A middle-aged man emerges from a sunlit pool during a small party. Shielding his eyes, he notices that from his present location to his own house, a string of inground pools lights his way. He decides, on the spur of the moment, to swim all the way home.

Ned Merrill (Burt Lancaster) thinks the swims will be invigorating and give him a real sense of purpose. He doesn’t anticipate running into a litany of problems at each pool, each greater than the one that preceded it. He’s just an average guy trying to get home to his
loving wife and doting daughters. Instead, Ned experiences at true wakening, one that’s not fully realized by even the audience until the final, chilling scene.

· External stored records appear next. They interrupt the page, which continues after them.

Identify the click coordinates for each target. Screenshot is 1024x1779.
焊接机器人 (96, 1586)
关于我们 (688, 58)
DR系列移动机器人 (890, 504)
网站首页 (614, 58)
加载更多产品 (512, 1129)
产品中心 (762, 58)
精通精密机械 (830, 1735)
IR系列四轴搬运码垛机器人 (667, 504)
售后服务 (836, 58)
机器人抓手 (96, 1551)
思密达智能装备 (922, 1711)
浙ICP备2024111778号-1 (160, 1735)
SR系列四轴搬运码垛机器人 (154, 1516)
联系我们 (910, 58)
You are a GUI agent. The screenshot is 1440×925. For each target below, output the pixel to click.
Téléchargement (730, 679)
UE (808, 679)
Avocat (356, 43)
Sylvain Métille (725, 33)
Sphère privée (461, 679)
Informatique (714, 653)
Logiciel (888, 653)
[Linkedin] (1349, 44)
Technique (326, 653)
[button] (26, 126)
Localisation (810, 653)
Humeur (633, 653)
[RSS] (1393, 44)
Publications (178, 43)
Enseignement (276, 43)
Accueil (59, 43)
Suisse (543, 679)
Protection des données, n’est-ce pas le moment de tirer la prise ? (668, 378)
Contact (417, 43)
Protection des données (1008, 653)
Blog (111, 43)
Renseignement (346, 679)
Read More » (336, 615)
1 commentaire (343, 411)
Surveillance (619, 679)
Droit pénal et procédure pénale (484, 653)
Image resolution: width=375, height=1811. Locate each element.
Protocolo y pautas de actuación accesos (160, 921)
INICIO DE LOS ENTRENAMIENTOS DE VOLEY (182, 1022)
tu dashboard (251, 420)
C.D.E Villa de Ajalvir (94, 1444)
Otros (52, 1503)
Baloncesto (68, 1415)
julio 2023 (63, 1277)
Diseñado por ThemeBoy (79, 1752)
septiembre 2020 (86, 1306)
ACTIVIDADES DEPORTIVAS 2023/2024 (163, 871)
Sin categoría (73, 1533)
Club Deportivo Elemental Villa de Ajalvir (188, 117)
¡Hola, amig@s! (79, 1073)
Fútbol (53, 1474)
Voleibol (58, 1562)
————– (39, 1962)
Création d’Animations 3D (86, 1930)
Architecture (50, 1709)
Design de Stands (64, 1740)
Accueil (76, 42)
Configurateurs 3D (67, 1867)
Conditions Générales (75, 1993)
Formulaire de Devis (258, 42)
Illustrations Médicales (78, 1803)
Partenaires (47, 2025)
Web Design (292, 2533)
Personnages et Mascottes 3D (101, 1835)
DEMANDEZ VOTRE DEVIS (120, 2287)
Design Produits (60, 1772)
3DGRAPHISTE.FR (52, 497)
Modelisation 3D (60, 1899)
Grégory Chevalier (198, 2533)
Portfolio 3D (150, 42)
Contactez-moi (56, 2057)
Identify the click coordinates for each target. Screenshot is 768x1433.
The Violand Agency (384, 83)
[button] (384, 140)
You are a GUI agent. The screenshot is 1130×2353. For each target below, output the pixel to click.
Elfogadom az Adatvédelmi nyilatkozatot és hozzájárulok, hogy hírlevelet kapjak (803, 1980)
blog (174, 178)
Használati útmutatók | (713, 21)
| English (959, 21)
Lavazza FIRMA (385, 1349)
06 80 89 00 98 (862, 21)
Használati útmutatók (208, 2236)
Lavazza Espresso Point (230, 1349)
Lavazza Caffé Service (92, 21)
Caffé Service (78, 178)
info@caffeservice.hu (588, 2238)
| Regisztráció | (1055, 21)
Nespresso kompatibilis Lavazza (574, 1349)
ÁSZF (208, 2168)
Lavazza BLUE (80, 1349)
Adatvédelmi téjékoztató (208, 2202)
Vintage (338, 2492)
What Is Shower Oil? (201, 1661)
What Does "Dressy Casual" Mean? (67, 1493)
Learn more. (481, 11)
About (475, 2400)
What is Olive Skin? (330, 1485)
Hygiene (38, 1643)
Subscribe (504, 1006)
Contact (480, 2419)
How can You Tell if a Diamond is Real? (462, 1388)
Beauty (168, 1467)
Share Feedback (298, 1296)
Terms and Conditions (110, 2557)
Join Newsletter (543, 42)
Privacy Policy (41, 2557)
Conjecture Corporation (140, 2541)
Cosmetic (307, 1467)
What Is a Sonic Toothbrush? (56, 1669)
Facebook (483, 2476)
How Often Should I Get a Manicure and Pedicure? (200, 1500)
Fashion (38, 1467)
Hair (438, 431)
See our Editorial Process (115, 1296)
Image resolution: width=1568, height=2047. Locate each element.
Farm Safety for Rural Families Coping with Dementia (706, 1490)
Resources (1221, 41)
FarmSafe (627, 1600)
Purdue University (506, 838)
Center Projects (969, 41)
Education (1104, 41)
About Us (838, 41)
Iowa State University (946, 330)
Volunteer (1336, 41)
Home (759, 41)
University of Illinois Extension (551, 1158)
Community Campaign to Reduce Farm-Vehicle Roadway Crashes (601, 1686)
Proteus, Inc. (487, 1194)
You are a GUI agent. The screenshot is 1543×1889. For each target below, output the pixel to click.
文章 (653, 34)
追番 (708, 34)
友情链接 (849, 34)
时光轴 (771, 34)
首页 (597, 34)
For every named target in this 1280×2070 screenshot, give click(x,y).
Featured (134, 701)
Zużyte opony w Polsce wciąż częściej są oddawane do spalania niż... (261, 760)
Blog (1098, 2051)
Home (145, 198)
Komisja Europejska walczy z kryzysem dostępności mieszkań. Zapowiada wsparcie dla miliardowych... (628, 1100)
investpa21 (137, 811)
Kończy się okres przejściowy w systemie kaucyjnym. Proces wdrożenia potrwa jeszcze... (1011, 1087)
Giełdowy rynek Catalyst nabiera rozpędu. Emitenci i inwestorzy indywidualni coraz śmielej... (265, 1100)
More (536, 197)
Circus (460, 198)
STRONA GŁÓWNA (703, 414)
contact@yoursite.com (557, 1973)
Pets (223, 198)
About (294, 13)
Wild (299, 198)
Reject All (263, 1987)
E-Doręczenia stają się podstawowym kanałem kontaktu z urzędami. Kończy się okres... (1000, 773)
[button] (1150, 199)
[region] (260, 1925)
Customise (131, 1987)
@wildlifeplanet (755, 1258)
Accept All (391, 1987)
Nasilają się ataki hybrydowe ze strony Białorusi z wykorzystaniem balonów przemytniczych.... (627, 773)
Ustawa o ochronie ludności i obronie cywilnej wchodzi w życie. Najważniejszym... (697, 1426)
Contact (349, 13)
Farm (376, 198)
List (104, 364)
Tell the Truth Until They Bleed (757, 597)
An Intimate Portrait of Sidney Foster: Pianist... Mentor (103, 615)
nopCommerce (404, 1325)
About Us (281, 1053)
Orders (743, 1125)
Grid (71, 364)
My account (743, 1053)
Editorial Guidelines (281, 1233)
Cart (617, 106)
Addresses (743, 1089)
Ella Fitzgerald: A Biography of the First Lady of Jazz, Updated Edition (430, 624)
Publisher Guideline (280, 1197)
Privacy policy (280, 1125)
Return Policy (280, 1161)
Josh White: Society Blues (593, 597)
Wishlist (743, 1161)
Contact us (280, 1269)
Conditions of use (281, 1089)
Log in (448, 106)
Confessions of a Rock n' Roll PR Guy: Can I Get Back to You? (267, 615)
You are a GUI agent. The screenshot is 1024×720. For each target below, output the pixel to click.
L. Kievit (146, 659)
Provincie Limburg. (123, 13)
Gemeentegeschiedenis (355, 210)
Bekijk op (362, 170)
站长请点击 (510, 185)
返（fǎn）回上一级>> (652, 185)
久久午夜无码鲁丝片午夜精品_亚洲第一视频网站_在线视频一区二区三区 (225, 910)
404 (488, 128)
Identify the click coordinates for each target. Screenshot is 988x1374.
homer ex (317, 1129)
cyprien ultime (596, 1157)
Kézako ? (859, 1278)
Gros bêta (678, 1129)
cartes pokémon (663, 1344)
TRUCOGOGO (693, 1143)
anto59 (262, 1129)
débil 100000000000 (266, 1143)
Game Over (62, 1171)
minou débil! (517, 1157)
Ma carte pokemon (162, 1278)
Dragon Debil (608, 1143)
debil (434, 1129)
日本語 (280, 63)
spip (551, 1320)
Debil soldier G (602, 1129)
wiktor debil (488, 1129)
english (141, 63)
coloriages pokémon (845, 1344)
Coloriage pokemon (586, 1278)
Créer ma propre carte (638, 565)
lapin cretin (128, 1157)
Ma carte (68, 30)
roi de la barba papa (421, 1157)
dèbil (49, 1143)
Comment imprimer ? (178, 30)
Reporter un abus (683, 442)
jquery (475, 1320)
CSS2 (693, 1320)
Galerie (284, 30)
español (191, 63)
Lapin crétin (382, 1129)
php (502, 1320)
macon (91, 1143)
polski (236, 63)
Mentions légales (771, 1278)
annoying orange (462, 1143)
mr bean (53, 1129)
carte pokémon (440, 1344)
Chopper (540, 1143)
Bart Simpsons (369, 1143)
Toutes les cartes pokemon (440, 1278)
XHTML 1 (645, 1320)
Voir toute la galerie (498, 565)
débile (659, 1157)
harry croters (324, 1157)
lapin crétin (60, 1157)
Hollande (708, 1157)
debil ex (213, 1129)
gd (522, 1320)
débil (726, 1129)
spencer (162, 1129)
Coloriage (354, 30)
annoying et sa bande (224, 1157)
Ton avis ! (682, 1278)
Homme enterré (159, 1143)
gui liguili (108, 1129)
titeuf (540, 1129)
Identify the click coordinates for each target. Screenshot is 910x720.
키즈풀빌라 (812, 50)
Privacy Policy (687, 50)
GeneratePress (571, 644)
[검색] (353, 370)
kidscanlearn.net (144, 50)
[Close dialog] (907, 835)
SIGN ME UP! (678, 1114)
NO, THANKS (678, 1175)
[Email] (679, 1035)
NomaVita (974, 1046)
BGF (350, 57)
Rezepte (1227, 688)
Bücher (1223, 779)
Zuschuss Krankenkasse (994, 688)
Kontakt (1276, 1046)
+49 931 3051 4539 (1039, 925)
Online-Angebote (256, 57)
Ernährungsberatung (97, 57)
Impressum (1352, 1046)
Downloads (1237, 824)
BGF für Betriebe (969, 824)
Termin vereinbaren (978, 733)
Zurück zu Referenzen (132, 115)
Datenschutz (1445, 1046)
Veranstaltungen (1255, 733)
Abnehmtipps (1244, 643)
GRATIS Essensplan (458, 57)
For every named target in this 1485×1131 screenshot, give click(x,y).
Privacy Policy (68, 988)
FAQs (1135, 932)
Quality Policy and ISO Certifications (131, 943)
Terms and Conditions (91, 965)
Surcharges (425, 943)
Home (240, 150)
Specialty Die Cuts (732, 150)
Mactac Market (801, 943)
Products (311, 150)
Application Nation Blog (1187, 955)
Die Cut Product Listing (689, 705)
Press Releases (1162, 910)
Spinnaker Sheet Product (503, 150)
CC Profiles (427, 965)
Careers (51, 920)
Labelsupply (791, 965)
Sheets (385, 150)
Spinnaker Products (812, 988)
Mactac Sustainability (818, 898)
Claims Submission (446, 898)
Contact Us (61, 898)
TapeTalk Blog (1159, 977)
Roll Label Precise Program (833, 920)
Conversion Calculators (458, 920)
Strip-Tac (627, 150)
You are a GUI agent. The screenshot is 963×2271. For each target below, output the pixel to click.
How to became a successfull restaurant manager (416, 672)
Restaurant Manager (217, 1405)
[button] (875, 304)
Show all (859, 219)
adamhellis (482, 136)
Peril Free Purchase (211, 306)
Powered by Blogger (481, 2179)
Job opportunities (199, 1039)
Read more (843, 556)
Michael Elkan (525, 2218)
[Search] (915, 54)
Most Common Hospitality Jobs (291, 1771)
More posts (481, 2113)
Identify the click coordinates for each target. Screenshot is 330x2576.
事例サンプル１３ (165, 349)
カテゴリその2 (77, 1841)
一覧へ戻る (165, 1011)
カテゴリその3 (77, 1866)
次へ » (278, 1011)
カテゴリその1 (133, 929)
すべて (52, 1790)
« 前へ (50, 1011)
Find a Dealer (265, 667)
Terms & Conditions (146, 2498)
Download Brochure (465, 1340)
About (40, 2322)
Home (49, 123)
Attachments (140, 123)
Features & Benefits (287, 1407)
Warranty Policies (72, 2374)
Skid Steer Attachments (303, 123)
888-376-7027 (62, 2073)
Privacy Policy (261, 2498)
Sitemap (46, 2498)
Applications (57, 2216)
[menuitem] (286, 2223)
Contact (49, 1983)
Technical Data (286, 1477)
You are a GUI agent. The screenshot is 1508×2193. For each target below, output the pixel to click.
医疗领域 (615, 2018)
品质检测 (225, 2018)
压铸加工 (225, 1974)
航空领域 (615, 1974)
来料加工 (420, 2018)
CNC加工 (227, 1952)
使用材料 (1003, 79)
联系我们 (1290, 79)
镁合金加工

This may seem like a pretty slow-moving plot, but the unerring charm of a superfit Lancaster and fantastic support work from Janice Rule make this adaptation of a John Cheever short story a real winner. It’s not a movie that springs to mind when one thinks of great Lancaster movies or great movies from the 1960s. So what makes it so wonderful? The passion, determination, and perseverence etched on Lancaster’s face gradually dissolves into unease, fatigue, and pain as Ned slowly realizes what’s happened to him in his life. This is one film that shows Lancaster to be a true actor, not some golden boy with classic movie-star looks. He manages to draw you in; you instantly, fervently wish for him to succeed in his quest, but as memories come rushing back with each encounter he has, you become as unsure about his prospects as he is.

This superb film was probably a little ahead of its time regarding the self-examination of the modern American man; it’s quite the indcitment, too, of the American dream itself.